• About this task: Quote the material exactly from the line that contains "Task: Select the 34A size cell" through its last line. Any pictures are to be left out.

• Extracted information:
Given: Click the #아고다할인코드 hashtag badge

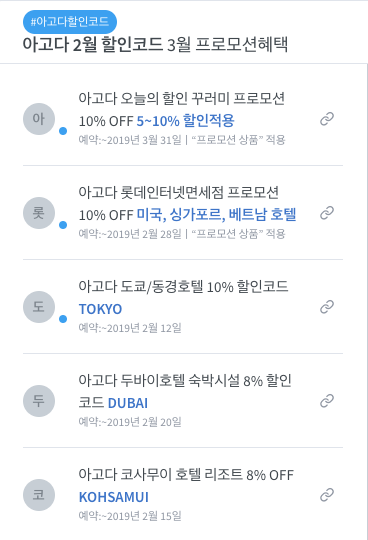Looking at the screenshot, I should point(70,22).
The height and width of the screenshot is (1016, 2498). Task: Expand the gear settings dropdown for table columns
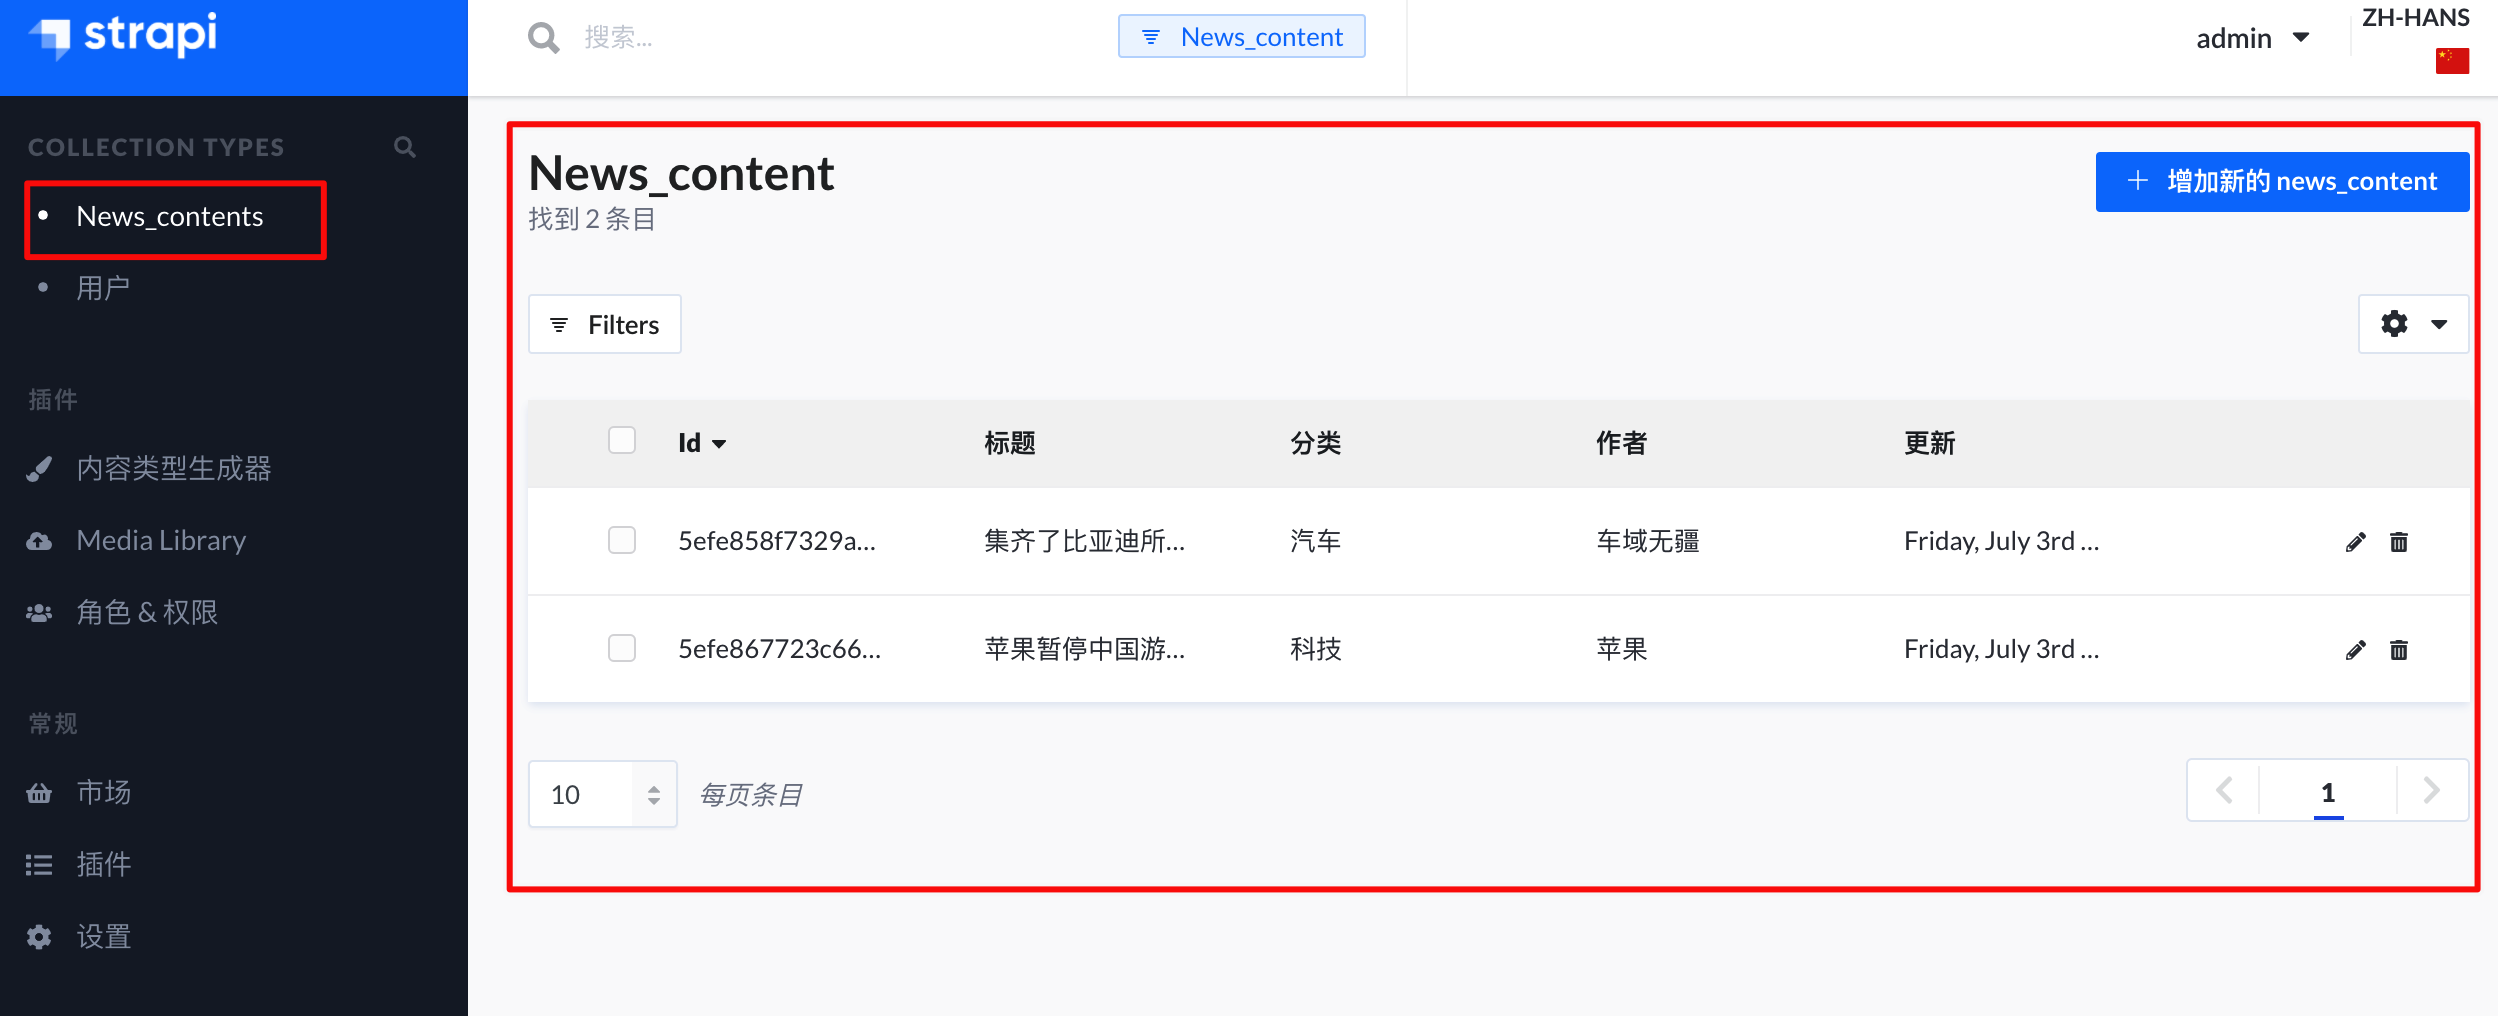[2413, 324]
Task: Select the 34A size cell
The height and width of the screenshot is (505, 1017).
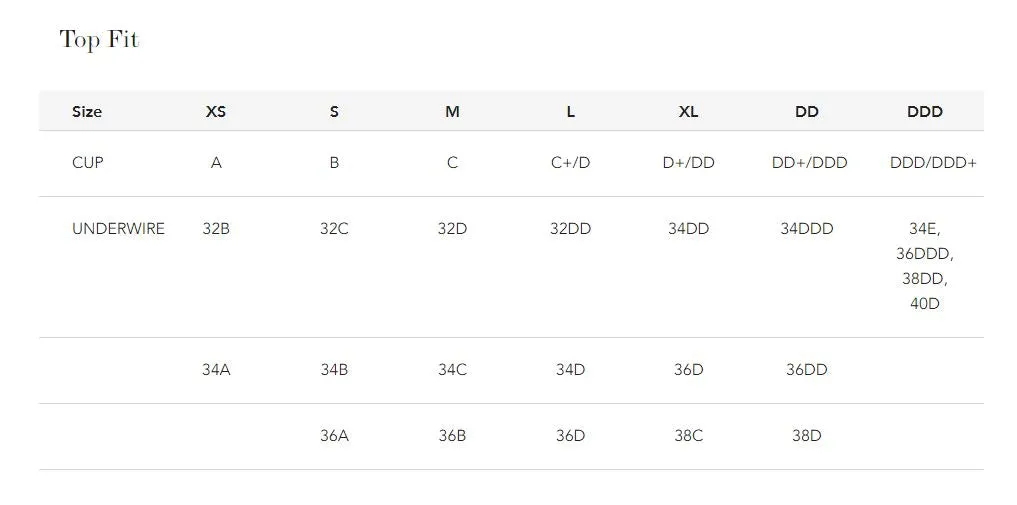Action: [216, 370]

• Completed exercise:
Task: Select the 34A size cell
The height and width of the screenshot is (505, 1017).
Action: [216, 370]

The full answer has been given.